Esbecy myśleli, że gdy uderzą w kierownictwo, to organizacja się rozsypie. Były dwa takie wielkie uderzenia. Pierwsze – to aresztowanie Kazimierza Klementowskiego, który zaczął sypać [wpadł w 1983 r. – red.]. I wsypał mnóstwo ludzi. Choć nie mówił esbecji wszystkiego, co wiedział. Na podsuwanych mu zdjęciach rozpoznawał twarze ludzi, których znał tylko pod pseudonimami. W efekcie kilkadziesiąt osób zostało aresztowanych. Wydawało się, że to uderzenie zniszczy organizację. I tu powiem coś bardzo ważnego. Czynnikiem porządkującym naszą działalność było regularne wydawanie prasy, naszej gazetki, „Solidarność Walcząca”. Wychodziła co tydzień. To świadczyło o jej istnieniu. I mimo wpadki Klementowskiego wydawanie gazetki nie zostało przerwane. Choć oczywiście zostało osłabione.

Glon odrodził się.

Część glona została zjedzona, zniszczona, ale on się odrodził w różnych miejscach. Inną strukturą porządkującą byłem ja. Facet, który się ukrywa, przewodniczący.

Powstał mit silnego przywódcy.

Koledzy wiedzieli, że nie jestem taki silny (śmiech). Ale mit funkcjonował. Moje ukrywanie się było bardzo ważne. Gdy wpadłem [w 1987 r. – red.], miałem do siebie ogromne pretensje. To było drugie wielkie uderzenie esbecji. Po tej wpadce moi koledzy przyszli do mieszkania, w którym się wcześniej ukrywałem i zniszczyli zapisy naszych nasłuchów [SW podsłuchiwała i zapisywała rozmowy prowadzone drogą radiową przez milicję i SB – red.]. Myśleli, że – no nie wiem – mam przy sobie jakieś notatki o tym mieszkaniu, więc esbecja do niego trafi.

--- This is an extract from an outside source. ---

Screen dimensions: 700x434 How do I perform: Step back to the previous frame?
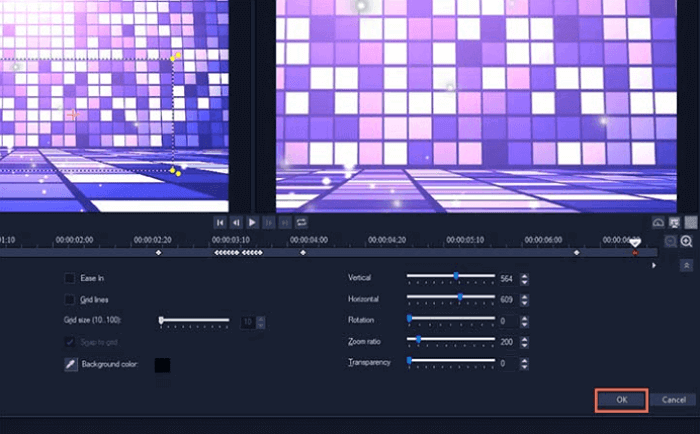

Glon odbudowywał się nawet bez Pana.

Koledzy wytrzymali. Gazetka w dalszym ciągu wychodziła. Ale po moim zamknięciu został zatrzymany także Andrzej Żarach, któremu esbecy powiedzieli: „Proszę pana, nie chodzi o to, żeby pan nam coś mówił. My wiemy, że pan nie będzie mówił. Ale to nieważne. Chcemy, żeby pan nas słuchał”. I roztoczyli przed nim wizję pierestrojki: „My też chcemy zmian. Oczywiście, pan powie, że nie ma pan nic wspólnego z Solidarnością Walczącą itd. To zrozumiałe. Ale my dajemy panu pewną ofertę. Aresztowaliśmy waszego przywódcę, ale możecie państwo wydawać dalej gazetki. Przymkniemy na to oczy. A nawet będziemy w tym pomagać. Chcemy tylko, żebyście państwo w tym waszym programie zrezygnowali z punktów, w których piszecie, że nie będziecie z nami rozmawiać i że chcecie upadku komunizmu w Związku Sowieckim. A że komunizm skończy się w Polsce? Dobrze. My też jesteśmy za tym, żeby ewolucyjnie się skończył”.

Powiedzieli: „jesteśmy po tej samej stronie”?

Tak! „Zrezygnujcie z tych dwóch punktów, to będziemy współdziałać”. Po czym zapytali: „A może uważa pan, że ta oferta jest niepoważna? I że gadamy z panem, bo chcemy pana represjonować? Proszę nam zatem powiedzieć, który artykuł z „Solidarności Walczącej” – z ostatniego numeru albo z tego, który jest przygotowywany przez pana – mógłby się ukazać w oficjalnej gazecie we Wrocławiu”. Andrzej wskazał taki artykuł i powiedział, że dobrze by było, gdyby tekst ukazał się np. w „Gazecie Robotniczej” lub „Słowie Polskim”. I on się tam ukazał! Bez zmiany jednego przecinka, bez żadnej ingerencji. A był to tekst przeciwko nim!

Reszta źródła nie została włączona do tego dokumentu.